*SELECTED PASSAGE*:
WHO says anything short of full trial disclosure skews public spending

Drug, vaccine and medical device developers should publish all trial results according to the WHO, which says anything less skews R&D priorities and public healthcare investment.

World Health Organisation (WHO) Assistant Director General for Health Systems and Innovation Marie-Paule Kieny called for greater disclosure today, arguing that full disclosure "underpins the principal goal of medical research: to serve the betterment of humanity.

Failure to publicly disclose trial results engenders misinformation, leading to skewed priorities for both R&D and public health interventions” said Kieny, adding "it creates indirect costs for public and private entities, including patients themselves, who pay for suboptimal or harmful treatments.

Last month a report in the New England Journal of Medicine (NEJM) revealed that the vast majority of results from clinical trials are not reported on ClinicalTrials.gov within a year of their ending.

An earlier study of vaccine trials registered in various databases revealed that full results from only 29% had been published in a peer-reviewed journal within 24 months of completion, which is the target timescale the WHO recommends.

*WORK INSTRUCTION A*:
Please condense the paragraph of the article on trial disclosure that begins "An earlier study of vaccine trials" into one shorter sentence, keeping its main facts.
*WORK INSTRUCTION B*:
Summarize the article on trial disclosure in two sentences.
*WORK INSTRUCTION C*:
Extend the article on trial disclosure beyond its final sentence.

*EXTRACTED INFORMATION*:
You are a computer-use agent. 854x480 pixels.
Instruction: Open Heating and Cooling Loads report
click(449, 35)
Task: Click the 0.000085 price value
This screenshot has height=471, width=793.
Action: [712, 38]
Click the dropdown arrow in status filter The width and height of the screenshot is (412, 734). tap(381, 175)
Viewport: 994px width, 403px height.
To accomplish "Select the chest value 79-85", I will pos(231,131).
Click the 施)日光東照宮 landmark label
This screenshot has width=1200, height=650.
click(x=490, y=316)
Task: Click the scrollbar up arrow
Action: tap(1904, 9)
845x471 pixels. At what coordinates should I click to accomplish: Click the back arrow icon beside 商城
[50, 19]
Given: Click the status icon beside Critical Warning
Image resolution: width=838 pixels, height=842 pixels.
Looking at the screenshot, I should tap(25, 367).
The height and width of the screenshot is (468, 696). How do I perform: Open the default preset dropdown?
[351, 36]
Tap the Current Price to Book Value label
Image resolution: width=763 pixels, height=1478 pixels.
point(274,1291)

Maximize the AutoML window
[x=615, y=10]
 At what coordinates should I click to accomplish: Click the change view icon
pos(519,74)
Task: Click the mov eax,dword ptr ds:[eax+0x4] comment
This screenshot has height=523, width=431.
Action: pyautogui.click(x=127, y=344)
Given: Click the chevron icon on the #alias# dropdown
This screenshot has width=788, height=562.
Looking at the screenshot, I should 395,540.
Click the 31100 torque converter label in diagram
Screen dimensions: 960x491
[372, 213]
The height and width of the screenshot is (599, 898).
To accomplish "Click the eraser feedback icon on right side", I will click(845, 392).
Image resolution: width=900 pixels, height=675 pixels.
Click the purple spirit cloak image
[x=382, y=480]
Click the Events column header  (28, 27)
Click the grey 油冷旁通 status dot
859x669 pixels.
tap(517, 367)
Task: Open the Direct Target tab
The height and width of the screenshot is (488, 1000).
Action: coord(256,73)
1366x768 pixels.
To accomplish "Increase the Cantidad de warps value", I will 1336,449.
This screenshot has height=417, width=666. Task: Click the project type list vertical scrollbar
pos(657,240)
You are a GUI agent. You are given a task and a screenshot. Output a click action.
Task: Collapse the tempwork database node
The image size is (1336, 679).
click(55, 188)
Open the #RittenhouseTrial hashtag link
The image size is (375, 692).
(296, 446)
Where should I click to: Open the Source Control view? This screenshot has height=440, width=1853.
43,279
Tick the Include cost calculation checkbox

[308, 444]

*EXERCISE RESULT A*:
In an earlier study of vaccine trials from various databases, only 29% had full results published in a peer-reviewed journal within 24 months of completion, the WHO's recommended target.

*EXERCISE RESULT B*:
The WHO's Marie-Paule Kieny called for drug, vaccine and medical device developers to publish all trial results, arguing that failure to disclose breeds misinformation, skews R&D and public health priorities, and creates indirect costs for public and private entities, including patients. A recent NEJM report found that most clinical trial results are not reported on ClinicalTrials.gov within a year of the trials ending, and an earlier study found full results for only 29% of vaccine trials published within 24 months.

*EXERCISE RESULT C*:
Trial registry

In 2005 the WHO called for unambiguous identification of all interventional clinical trials and established the International Clinical Trials Registry Platform, which collates information on trials that have been notified in a network of clinical trial registries.

The WHO's comments fit with those of the US Institute of Medicine (IOM)UK politicians, Ben Goldacre's Alltrials organisation.

Members of the European parliament passed a law designed to force drugmakers to publish clinical trial results this time last year.

The European Medicines Agency (EMA) already hosts a trial database, however the agency has not yet decided how the additional information required by the new legislation will be made public.